Ana Stevanović Đukić (Ана Стевановић Ђукић; born 1984) is a former politician in Serbia. She has served in the National Assembly of Serbia since 2016, initially as a member of the It's Enough – Restart (Dosta je bilo, DJB) association, better known in English by the name "Enough Is Enough," and since November 2018 as an independent.

==Private career==
Stevanović has been a promoter of cultural events since 2004, working principally in communications strategies and public relations for Serbia's film festivals. She graduated from the University of Belgrade's Faculty of Dramatic Arts in 2008 and subsequently received a Ph.D. from the same department, with a focus on the psychology of creativity, the psychology of management and leadership, and the organizational innovations of cultural institutions. She has published in her field and has also written on media censorship. She lives in Belgrade.

==Political career==
Stevanović received the seventh position on the DJB's electoral list in the 2016 Serbian parliamentary election and was elected when the association won sixteen mandates. The election was won by the Serbian Progressive Party and its allies, and the DJB served in opposition. Stevanović was for a time the deputy leader of the association's parliamentary group.

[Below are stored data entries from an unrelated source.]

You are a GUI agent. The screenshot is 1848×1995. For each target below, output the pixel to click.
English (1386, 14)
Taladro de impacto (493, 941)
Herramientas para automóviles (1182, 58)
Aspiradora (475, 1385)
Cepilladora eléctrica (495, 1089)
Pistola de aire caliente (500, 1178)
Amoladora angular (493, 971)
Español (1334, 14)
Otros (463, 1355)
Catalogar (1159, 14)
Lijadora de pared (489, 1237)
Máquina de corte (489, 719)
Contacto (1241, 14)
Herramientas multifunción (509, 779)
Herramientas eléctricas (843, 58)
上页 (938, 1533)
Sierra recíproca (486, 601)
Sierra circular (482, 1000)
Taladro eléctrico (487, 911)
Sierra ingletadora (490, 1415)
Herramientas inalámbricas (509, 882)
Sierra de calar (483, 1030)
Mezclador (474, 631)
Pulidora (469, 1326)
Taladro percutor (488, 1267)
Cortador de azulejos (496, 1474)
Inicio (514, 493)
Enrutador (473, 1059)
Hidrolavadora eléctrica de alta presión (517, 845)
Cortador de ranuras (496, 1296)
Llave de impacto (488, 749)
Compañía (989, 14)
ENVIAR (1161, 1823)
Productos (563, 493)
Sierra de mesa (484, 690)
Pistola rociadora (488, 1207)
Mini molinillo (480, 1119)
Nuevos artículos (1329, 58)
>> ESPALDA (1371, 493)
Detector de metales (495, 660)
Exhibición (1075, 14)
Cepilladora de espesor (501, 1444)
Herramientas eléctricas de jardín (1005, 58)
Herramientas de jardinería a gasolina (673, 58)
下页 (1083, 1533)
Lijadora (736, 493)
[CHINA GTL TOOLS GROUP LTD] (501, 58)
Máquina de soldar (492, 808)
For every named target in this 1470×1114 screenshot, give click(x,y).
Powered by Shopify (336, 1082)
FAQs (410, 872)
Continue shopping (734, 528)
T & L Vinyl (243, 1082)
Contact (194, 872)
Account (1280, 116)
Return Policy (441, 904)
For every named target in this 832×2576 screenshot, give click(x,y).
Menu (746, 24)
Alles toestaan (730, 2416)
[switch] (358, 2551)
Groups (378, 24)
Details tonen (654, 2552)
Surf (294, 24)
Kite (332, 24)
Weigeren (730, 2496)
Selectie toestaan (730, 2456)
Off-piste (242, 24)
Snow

Stevanović served on the assembly's committee on human and minority rights and gender equality, the culture and information committee, and the committee on the rights of the child, and was a deputy member of the committee constitutional and legislative issues; the defence and internal affairs committee; the committee on labour, social issues, social inclusion, and poverty reduction; the health and family committee; the European integration committee; and the committee on administrative, budgetary, mandate, and immunity issues; as well as serving as a member of Serbia's parliamentary friendship groups with Austria, Azerbaijan, Brazil, Cyprus, Egypt, France, Greece, Israel, Italy, the Netherlands, Qatar, Romania, Sweden, Turkey, the United Arab Emirates, the United Kingdom, and the United States. She is also a substitute member of Serbia's delegation to the Parliamentary Assembly of the Council of Europe (PACE), where she is an alternate on the committee on migration, refugees, and displaced persons. She is not a member of any political grouping within the PACE.

She resigned from DJB's parliamentary group in November 2018 and initially intended to serve in a new group with four other former DJB members. Three members of this group resigned from the assembly shortly thereafter, however, leaving Stevanović and her one remaining colleague (Branislav Mihajlović) below the threshold for official recognition. On 25 March 2019, she and Mihajlović joined the Independent MPs Club parliamentary group. On 19 April of that same year, she was elected to the presidency of the newly formed Party of Freedom and Justice. In April 2024, due to disagreement over the announcement of election boycott, Stevanović Đukić decides to leave the Freedom and Justice Party. She resigns from all party positions - international secretary and member of the party presidency, maintaining the stance that boycotting the announced elections is wrong. With this act, she officially withdrew from the political life of Serbia.